Tragiczne Dachowanie na Autostradzie A2
Niespełna osiem godzin później, około godziny 23:00, służby ratunkowe interweniowały na autostradzie A2 w okolicach węzła Pruszków. Kierujący suzuki, z jakich przyczyn nie są jeszcze jasne, stracił panowanie nad pojazdem, wpadł w poślizg i dachował. Niestety, mężczyzna nie przeżył tego tragicznego zdarzenia i zmarł na miejscu.
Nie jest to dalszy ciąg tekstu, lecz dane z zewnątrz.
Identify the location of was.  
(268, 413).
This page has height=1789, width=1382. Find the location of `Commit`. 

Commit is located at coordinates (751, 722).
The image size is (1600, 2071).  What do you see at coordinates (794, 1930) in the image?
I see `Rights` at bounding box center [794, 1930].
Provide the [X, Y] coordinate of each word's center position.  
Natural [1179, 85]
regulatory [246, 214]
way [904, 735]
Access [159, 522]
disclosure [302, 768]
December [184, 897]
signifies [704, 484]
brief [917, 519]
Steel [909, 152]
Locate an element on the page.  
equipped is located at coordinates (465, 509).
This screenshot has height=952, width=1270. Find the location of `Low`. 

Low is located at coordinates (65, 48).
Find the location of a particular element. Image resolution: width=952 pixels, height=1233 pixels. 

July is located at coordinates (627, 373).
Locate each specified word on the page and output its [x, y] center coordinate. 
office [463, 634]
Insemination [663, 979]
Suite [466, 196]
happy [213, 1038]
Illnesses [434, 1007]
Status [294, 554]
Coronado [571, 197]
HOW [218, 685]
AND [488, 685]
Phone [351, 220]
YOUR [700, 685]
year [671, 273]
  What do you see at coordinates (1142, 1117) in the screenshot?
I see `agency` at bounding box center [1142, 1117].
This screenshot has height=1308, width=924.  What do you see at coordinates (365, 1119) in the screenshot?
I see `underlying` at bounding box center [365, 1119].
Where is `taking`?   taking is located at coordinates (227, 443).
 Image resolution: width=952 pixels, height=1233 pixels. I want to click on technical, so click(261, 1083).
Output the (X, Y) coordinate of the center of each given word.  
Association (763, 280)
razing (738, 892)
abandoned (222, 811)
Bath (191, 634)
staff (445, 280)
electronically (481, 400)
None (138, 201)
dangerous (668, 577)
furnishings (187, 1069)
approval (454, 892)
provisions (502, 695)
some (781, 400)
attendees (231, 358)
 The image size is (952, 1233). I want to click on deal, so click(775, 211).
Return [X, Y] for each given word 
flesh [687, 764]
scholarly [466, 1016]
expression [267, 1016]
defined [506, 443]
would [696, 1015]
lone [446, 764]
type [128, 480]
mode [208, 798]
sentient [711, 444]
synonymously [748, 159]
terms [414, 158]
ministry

Jacek Wiśniewski podkreślił, że okoliczności tego wypadku również będą poddane dokładnym badaniom, aby wyjaśnić przyczyny tego zdarzenia.
W obu przypadkach pracowali na miejscu również strażacy, którzy zajmowali się zabezpieczaniem terenu oraz udzielaniem pomocy. Tragiczne wypadki te przypominają o konieczności ostrożności i przestrzegania przepisów na drogach, aby unikać takich tragedii. Wszystkie okoliczności i detale tych wypadków są obecnie badane przez odpowiednie służby, aby wyjaśnić przyczyny tych tragicznych wydarzeń.